──────── Given records ────────
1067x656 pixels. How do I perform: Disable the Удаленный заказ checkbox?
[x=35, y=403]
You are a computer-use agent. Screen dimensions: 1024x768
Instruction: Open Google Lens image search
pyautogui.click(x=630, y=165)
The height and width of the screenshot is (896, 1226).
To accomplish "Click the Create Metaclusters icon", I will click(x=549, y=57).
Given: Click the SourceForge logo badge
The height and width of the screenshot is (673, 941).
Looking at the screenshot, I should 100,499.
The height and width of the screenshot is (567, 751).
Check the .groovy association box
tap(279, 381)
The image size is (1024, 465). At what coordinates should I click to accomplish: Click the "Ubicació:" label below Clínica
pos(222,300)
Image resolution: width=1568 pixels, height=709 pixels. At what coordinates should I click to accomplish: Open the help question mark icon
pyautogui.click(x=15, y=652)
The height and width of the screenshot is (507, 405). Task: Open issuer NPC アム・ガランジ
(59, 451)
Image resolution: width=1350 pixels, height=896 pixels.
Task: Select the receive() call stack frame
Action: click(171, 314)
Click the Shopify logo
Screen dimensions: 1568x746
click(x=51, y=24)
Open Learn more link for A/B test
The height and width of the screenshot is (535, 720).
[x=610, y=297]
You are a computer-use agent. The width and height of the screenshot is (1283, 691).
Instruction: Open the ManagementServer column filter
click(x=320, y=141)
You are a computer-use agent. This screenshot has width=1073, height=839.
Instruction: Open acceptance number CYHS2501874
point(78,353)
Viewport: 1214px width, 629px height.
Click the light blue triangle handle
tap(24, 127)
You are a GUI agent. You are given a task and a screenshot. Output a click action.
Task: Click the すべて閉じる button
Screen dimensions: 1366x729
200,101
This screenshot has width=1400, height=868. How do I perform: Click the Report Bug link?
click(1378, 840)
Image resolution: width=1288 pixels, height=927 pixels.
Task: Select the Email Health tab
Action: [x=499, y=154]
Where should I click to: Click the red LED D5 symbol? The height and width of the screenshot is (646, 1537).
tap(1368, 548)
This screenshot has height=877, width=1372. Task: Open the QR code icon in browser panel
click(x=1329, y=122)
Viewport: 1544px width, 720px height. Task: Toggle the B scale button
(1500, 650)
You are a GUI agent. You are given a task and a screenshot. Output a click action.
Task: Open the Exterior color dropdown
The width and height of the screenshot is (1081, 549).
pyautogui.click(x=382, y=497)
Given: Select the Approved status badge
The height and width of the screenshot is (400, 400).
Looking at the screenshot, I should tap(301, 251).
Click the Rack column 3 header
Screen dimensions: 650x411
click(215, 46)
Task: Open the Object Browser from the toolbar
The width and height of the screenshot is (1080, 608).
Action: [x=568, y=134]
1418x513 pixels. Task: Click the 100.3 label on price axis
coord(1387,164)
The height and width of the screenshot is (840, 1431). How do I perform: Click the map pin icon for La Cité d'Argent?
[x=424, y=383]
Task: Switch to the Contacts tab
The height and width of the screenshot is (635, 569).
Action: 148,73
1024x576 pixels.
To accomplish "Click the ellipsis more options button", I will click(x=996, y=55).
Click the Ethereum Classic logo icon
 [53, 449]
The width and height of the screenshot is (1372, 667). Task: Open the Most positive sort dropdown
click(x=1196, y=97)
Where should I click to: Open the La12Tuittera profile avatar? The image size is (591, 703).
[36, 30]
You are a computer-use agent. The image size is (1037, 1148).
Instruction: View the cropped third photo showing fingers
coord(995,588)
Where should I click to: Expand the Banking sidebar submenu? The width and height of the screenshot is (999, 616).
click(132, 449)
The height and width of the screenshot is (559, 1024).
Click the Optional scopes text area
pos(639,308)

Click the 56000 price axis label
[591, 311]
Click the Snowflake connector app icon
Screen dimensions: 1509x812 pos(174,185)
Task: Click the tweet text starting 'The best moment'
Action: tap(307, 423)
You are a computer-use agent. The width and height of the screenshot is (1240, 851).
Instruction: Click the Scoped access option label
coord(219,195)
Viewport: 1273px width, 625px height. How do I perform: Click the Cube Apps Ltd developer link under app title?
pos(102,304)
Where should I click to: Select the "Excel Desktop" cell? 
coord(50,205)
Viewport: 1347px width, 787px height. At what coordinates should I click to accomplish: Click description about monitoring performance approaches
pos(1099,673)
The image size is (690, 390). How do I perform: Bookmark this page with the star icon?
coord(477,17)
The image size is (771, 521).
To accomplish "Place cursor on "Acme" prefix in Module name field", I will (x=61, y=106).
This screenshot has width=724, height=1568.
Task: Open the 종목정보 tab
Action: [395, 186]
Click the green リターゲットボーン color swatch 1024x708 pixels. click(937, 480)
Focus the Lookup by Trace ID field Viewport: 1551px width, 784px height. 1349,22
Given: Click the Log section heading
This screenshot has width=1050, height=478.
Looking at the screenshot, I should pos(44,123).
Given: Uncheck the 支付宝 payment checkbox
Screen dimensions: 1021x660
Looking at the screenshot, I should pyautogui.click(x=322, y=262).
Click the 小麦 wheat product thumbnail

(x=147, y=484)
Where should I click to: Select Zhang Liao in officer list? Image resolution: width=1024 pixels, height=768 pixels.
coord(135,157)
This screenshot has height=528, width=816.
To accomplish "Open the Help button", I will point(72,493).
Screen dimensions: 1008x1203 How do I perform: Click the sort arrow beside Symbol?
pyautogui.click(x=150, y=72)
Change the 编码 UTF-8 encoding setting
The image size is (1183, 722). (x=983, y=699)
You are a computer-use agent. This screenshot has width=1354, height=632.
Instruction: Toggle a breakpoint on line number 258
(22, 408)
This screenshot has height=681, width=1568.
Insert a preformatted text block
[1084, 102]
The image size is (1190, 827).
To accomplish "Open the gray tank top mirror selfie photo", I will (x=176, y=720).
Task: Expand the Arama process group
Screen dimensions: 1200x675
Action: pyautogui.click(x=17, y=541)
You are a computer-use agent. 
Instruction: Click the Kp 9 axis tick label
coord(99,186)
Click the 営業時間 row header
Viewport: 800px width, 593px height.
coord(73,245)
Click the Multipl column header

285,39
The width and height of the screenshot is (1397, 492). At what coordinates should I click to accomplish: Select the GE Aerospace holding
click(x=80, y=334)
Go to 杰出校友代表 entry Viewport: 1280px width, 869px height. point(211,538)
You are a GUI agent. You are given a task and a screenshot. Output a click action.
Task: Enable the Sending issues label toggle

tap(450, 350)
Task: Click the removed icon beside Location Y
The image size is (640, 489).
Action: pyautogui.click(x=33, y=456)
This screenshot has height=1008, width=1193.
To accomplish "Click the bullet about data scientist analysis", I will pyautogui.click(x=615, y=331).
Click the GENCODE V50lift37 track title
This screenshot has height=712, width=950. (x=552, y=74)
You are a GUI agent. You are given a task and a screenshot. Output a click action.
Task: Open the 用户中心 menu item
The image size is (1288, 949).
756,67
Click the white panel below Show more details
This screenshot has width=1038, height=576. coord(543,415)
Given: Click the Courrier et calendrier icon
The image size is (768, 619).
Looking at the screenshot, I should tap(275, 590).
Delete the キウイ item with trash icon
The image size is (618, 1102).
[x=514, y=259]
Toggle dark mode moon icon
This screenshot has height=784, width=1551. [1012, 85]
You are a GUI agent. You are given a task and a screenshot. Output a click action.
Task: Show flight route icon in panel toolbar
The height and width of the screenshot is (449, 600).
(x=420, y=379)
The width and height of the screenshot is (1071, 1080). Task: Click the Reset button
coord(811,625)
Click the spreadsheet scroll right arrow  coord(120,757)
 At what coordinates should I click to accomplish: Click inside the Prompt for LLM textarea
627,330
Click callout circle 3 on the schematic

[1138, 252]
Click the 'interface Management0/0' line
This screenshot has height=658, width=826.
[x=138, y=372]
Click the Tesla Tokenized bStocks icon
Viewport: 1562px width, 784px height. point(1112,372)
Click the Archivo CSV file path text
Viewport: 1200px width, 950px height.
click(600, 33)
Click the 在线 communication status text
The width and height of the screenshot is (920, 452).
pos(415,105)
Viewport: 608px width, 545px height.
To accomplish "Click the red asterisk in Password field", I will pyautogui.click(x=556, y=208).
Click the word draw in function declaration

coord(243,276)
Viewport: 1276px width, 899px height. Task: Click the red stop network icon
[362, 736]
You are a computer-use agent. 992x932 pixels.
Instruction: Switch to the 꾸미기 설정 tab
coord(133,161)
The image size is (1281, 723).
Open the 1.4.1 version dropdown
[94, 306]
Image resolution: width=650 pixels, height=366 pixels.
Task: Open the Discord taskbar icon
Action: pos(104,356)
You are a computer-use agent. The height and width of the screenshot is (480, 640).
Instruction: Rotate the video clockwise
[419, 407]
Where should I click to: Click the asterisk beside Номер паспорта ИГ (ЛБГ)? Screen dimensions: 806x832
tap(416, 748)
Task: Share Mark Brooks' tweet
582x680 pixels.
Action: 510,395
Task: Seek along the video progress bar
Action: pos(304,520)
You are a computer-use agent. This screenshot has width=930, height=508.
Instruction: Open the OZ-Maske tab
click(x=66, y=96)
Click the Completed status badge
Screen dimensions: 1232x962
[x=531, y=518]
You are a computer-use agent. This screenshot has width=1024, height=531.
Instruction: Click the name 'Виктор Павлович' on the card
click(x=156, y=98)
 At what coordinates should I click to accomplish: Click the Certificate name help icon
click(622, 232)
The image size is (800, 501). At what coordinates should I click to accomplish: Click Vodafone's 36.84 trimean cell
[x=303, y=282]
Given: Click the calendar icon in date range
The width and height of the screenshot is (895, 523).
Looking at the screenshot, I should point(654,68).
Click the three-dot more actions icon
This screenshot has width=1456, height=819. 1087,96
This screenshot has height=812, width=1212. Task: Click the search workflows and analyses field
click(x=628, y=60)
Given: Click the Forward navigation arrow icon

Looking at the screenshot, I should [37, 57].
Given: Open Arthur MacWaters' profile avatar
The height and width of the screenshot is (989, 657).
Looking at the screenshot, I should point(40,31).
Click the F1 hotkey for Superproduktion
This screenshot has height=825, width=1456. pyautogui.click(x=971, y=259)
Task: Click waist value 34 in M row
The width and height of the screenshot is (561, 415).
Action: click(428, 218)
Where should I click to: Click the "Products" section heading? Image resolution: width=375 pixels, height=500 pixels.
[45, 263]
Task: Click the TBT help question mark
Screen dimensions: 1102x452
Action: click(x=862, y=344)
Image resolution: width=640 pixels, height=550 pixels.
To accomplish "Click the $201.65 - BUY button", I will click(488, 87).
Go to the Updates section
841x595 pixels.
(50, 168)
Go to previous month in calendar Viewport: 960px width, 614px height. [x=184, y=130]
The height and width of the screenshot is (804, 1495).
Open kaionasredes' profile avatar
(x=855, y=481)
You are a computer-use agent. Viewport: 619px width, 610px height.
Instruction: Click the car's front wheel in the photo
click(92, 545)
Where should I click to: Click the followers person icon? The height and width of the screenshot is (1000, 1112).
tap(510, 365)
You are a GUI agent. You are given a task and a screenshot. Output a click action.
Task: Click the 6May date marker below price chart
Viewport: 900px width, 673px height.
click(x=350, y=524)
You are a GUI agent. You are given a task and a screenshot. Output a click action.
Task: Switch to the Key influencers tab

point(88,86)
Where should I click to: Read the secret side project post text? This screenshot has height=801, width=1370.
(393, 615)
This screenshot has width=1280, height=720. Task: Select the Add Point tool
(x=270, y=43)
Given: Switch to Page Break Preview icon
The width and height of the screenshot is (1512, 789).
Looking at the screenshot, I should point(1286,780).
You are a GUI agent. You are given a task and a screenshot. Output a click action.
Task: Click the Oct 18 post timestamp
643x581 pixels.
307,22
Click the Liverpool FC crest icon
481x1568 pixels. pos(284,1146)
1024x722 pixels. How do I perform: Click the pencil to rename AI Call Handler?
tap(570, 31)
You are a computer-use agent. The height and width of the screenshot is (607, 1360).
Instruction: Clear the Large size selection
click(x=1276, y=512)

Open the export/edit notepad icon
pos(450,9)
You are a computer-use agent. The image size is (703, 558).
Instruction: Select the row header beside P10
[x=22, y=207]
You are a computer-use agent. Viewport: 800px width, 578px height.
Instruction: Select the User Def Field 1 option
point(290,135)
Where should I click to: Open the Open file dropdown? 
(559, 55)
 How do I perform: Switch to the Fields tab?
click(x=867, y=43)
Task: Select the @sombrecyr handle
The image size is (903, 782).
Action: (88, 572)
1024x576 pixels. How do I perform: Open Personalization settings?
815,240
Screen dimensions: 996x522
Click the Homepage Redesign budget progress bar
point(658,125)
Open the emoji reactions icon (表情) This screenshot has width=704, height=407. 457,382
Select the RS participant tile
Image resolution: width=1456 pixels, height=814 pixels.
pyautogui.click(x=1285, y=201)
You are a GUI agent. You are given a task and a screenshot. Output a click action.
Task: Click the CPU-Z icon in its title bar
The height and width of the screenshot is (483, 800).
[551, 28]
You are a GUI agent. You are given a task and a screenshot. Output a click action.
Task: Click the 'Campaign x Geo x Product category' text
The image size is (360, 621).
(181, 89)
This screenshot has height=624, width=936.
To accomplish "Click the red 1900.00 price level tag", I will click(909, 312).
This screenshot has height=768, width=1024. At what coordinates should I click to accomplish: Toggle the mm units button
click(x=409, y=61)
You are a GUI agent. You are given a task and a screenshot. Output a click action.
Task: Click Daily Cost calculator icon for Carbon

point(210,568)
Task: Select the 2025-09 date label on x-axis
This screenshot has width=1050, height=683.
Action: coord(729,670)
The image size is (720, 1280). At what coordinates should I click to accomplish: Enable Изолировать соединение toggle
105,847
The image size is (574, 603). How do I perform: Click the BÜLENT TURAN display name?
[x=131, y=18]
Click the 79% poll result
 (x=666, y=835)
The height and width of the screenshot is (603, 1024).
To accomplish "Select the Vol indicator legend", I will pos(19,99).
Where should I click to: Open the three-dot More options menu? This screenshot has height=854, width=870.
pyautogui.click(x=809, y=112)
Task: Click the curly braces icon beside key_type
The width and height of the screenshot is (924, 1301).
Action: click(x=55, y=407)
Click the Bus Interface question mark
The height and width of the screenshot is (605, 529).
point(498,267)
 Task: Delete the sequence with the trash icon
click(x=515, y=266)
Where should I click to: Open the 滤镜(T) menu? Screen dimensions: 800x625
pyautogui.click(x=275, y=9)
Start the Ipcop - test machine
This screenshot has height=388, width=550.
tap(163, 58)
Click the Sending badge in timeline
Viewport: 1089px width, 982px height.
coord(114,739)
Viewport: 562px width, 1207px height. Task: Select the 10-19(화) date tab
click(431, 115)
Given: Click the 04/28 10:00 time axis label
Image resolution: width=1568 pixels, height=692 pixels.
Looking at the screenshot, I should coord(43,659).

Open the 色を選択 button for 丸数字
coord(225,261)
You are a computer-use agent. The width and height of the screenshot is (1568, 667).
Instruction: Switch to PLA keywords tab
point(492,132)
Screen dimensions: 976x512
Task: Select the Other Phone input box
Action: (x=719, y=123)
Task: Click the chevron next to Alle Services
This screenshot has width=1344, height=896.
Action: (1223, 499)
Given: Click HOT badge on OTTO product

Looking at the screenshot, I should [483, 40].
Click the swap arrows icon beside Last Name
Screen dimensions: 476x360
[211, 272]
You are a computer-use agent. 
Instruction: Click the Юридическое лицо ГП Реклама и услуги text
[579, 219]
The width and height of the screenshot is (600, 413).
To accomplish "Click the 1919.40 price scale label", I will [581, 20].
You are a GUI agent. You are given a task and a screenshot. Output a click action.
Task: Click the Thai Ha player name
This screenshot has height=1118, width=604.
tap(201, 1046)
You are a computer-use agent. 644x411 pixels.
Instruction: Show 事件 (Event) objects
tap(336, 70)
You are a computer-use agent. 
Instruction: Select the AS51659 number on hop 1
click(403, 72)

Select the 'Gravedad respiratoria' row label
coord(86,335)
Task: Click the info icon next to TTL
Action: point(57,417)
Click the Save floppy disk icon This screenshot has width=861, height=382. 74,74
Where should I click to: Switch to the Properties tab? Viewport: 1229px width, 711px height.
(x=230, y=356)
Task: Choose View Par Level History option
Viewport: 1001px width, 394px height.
────────
» What to work on
Extract all lines of the records above that include "color".

» Finished task
Task: Open the Exterior color dropdown
Click the green リターゲットボーン color swatch 1024x708 pixels. click(937, 480)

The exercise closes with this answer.